Alikavazovic sur le chemin de la guérison

Publié le par Alexandre Anizy

Grâce à une collection, Jakuta Alikavazovic est sur une bonne voie.

 

Comme nous avions dit le talent en germe de Jakuta Alikavazovic (lire ici ), de même que ses errements tout compte fait scolaires nous avaient consternés (lire ici ), comme ses élucubrations sur la littérature transnationale (lire ici ), nous écrivons aujourd’hui que son dernier opus paraît prometteur : Comme un ciel en nous (Stock, collection Ma nuit au musée, 2021). Pourquoi ? Elle a mûri…

 

« Vous savez que vos tours et détours n’ont été qu’une spirale qui a fini par vous ramener ici, au centre de votre enfance ou au centre de vous-même. » (p.48 de 77)
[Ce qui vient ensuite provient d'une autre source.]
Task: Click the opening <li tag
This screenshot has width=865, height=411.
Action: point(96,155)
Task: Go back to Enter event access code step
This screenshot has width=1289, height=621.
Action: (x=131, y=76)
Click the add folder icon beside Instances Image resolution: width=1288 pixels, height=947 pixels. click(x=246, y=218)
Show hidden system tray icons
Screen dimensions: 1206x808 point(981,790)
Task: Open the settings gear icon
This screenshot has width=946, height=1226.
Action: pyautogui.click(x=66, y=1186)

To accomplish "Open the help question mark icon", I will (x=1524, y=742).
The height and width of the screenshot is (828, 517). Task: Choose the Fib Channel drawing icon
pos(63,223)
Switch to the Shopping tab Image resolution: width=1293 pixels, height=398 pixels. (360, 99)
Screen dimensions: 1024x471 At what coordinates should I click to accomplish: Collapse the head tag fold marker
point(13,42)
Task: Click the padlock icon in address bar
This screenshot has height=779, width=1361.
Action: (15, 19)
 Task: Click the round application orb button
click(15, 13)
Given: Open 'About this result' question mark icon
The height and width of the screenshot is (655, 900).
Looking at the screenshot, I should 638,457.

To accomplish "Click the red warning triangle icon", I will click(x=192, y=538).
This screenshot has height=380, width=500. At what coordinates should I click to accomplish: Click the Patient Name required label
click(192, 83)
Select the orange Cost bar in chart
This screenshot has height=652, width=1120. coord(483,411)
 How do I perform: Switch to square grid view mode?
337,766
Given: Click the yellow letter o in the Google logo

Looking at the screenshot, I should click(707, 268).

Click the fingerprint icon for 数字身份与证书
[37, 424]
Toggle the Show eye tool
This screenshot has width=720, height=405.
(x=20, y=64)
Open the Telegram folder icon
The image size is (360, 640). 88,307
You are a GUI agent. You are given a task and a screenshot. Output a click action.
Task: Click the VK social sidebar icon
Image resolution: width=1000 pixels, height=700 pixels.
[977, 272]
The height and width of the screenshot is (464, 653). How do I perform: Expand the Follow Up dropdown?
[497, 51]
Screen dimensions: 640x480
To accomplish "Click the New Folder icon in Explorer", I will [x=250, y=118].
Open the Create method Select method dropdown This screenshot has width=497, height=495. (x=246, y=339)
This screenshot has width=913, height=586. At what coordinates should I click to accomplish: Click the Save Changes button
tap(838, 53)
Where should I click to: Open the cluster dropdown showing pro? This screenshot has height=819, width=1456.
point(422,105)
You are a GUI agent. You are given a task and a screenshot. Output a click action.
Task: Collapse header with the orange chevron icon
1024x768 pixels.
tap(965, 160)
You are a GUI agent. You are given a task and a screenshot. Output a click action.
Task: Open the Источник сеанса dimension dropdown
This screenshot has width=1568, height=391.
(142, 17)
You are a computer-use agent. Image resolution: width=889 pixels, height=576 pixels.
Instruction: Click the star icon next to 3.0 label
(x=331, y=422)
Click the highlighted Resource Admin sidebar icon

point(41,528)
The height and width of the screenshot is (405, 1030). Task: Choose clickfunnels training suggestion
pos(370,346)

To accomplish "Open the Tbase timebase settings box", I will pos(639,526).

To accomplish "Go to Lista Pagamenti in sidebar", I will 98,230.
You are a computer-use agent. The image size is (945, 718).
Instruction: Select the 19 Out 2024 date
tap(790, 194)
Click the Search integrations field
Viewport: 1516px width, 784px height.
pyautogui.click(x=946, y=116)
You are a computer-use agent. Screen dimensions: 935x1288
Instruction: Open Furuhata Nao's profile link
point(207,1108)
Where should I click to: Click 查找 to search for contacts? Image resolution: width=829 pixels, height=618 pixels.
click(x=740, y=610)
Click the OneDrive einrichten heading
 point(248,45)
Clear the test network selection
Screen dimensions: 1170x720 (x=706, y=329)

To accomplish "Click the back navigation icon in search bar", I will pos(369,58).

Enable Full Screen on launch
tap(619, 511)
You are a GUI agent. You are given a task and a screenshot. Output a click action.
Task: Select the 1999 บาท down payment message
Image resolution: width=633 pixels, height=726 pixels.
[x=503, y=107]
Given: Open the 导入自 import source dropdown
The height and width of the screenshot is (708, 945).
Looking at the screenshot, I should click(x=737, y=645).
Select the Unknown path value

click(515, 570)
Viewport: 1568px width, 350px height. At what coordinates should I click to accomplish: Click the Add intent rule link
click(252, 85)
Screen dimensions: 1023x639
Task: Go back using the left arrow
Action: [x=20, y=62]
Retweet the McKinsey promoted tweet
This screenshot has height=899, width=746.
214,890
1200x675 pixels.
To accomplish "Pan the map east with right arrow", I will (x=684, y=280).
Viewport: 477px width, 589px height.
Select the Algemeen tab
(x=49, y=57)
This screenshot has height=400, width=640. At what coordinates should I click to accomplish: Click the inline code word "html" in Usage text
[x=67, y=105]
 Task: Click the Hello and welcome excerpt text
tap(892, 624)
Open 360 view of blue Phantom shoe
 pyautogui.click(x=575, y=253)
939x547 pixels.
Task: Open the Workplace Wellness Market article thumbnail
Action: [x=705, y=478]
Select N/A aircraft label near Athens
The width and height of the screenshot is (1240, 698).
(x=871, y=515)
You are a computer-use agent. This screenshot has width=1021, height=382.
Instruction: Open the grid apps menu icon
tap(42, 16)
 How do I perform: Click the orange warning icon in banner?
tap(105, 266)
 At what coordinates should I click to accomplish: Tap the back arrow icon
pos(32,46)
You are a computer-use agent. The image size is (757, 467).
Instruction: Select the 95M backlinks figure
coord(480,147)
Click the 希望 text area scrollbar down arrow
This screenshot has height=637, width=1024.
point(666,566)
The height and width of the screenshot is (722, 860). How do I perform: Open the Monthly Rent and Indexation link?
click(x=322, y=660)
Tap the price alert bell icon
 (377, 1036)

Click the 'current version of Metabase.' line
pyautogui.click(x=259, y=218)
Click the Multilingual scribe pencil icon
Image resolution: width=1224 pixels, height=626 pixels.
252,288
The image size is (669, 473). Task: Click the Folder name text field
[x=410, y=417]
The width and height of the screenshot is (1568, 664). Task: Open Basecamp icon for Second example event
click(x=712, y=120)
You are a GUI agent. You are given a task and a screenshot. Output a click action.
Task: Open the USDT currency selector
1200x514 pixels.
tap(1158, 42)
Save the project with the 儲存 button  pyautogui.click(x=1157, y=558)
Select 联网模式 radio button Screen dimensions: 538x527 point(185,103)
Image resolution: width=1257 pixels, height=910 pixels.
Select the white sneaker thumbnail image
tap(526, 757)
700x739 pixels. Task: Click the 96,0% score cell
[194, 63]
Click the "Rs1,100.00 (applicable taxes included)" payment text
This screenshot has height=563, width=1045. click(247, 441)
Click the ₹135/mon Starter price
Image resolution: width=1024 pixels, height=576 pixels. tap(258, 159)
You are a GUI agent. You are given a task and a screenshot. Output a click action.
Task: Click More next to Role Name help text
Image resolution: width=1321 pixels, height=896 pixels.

« On s’efforce de grandir, de se détacher, d’exister en propre. L’ironie, il me semble, tient au fait que c’est justement cet effort-là qui finit de faire de moi la fille de mon père. Je ne lui ressemble jamais plus que lorsque je m’éloigne, lorsque je l’abandonne.» (p.72 de 77)

Oui, c’est un paradoxe ironique : plus les enfants s’efforcent de fuir leurs parents, plus ils sont sur le chemin de la ressemblance.

 

Il semble qu’Alikavazovic en ait fini avec le rejet de sa propre histoire (son amour de l’anglais  ̶  c’est son gagne-pain, alors pas de crachat  ̶  est-il proportionnel au dégoût du serbo-croate ?). Il est donc possible qu’elle soit prête pour son chef-d’œuvre. Sur la noirceur humaine, par exemple.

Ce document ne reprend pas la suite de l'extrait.